» **Exercise aim**
In the entries that follow, find every line containing "next" and copy it.

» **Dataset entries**
========================

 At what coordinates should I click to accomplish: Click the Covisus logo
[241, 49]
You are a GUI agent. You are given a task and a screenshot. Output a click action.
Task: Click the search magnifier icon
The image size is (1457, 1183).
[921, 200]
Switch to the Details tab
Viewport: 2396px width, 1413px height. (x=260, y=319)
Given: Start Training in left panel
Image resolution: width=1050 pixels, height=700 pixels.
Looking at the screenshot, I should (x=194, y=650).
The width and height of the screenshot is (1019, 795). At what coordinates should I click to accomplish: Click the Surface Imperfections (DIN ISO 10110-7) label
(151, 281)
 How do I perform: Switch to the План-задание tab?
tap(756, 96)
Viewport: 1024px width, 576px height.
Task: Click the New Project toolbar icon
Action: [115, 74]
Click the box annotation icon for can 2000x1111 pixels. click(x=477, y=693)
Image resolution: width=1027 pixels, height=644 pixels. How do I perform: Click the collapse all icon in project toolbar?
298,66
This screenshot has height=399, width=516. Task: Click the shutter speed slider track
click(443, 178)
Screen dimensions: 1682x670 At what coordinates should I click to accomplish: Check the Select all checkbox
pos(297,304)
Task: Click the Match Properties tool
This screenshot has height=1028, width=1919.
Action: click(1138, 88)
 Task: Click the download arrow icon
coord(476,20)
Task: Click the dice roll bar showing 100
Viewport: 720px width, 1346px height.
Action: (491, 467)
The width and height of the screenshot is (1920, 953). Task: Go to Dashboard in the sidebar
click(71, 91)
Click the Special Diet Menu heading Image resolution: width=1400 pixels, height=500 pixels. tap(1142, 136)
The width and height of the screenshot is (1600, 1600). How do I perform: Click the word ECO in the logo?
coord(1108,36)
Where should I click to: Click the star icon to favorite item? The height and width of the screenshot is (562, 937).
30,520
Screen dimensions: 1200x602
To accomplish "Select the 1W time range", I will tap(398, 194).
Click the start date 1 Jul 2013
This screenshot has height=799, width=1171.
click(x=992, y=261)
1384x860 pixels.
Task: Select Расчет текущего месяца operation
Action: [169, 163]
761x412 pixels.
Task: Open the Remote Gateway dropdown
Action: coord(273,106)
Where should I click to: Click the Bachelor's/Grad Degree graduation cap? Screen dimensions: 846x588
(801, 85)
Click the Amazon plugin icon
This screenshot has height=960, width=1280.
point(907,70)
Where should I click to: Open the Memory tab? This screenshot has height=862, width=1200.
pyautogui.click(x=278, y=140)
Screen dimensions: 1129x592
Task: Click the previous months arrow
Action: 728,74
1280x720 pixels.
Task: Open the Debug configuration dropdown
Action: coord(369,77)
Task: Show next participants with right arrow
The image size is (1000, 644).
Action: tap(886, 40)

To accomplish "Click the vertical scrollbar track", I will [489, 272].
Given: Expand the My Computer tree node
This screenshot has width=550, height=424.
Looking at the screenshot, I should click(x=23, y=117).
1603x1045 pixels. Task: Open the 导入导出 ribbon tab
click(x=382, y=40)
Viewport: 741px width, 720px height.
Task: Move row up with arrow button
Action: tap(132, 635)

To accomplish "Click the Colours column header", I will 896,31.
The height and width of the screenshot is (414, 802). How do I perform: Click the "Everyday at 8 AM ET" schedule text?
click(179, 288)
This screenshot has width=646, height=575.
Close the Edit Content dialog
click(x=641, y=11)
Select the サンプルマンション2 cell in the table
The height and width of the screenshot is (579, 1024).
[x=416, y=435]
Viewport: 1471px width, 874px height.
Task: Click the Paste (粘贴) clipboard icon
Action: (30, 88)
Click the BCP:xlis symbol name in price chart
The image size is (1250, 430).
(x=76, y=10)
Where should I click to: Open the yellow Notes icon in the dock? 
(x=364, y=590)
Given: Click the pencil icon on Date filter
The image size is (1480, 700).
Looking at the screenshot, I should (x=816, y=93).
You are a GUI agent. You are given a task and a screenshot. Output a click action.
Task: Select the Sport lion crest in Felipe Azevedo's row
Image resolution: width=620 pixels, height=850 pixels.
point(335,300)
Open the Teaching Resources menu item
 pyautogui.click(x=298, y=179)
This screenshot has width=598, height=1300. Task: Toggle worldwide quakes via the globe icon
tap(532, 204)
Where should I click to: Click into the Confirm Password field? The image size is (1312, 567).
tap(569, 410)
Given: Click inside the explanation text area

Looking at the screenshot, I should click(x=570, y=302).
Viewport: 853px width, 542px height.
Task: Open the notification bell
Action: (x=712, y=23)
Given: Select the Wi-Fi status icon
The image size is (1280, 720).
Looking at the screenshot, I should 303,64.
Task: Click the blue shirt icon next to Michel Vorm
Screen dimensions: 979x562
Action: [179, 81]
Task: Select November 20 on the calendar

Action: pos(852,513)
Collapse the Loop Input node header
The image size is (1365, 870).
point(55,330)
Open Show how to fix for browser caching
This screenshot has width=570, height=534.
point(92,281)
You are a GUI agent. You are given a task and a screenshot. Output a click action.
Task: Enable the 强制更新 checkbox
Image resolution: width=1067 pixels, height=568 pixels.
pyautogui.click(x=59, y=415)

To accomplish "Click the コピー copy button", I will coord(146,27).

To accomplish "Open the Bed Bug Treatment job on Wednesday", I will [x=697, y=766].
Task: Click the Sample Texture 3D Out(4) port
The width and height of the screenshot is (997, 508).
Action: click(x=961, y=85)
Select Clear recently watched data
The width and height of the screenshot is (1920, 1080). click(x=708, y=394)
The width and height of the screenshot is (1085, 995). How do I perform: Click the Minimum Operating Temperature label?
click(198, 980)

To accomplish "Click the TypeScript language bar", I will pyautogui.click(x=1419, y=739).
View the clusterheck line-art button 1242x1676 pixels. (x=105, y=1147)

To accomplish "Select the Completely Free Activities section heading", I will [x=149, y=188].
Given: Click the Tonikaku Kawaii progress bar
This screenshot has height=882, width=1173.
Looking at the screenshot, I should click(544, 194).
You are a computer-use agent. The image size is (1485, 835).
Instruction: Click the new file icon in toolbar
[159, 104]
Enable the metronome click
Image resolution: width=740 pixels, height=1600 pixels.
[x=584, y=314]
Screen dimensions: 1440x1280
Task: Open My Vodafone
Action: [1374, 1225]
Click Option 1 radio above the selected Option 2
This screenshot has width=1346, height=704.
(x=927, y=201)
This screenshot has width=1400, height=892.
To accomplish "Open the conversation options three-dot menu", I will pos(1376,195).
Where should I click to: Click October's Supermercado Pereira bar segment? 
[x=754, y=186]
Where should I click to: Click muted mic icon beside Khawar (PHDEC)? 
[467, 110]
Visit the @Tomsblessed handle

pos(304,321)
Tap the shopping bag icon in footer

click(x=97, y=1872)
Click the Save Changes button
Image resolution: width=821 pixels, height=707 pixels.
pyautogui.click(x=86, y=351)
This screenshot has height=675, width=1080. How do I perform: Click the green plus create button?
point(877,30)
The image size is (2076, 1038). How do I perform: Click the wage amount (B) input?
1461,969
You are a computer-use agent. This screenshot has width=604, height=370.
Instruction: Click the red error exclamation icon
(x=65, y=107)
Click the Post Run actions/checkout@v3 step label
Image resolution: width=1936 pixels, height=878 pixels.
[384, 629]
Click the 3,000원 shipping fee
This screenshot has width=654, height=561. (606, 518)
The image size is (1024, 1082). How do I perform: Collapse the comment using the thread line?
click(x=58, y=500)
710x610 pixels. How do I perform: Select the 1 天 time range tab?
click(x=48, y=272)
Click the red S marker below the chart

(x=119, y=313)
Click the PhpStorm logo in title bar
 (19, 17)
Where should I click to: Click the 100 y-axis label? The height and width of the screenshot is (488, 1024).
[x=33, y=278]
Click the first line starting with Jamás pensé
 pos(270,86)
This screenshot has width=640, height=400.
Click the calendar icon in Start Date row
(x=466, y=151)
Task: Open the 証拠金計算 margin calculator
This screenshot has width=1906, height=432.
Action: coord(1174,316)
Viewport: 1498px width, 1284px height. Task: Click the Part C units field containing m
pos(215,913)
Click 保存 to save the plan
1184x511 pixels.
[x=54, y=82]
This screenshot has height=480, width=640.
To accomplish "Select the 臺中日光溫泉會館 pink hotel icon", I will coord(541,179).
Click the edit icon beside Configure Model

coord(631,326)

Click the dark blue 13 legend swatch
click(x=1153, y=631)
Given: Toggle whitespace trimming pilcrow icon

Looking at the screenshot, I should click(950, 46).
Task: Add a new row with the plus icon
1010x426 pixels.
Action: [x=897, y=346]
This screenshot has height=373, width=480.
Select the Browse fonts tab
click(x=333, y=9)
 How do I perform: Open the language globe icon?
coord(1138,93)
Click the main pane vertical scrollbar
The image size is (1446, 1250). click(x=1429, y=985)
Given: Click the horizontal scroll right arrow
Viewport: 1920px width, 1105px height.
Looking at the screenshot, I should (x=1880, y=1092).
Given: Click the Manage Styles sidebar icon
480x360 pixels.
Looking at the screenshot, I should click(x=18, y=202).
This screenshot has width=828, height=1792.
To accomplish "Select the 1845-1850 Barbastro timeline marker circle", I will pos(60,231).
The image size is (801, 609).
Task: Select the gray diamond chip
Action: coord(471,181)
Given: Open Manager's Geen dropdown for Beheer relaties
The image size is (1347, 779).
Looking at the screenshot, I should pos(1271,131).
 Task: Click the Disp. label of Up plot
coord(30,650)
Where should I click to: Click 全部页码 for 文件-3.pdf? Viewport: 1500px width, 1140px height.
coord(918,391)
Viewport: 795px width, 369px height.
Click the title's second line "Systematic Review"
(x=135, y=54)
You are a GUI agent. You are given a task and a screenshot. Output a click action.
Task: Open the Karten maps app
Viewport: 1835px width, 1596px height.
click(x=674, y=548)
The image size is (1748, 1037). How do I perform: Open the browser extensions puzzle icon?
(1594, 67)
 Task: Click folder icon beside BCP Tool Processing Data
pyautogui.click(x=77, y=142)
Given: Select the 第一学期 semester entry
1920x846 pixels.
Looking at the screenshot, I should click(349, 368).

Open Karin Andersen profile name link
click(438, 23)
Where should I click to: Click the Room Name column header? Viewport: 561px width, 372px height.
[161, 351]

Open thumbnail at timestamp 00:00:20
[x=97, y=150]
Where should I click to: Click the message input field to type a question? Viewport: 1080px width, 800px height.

========================

» **Written solution**
Task: Show next participants with right arrow
Task: Click the blue shirt icon next to Michel Vorm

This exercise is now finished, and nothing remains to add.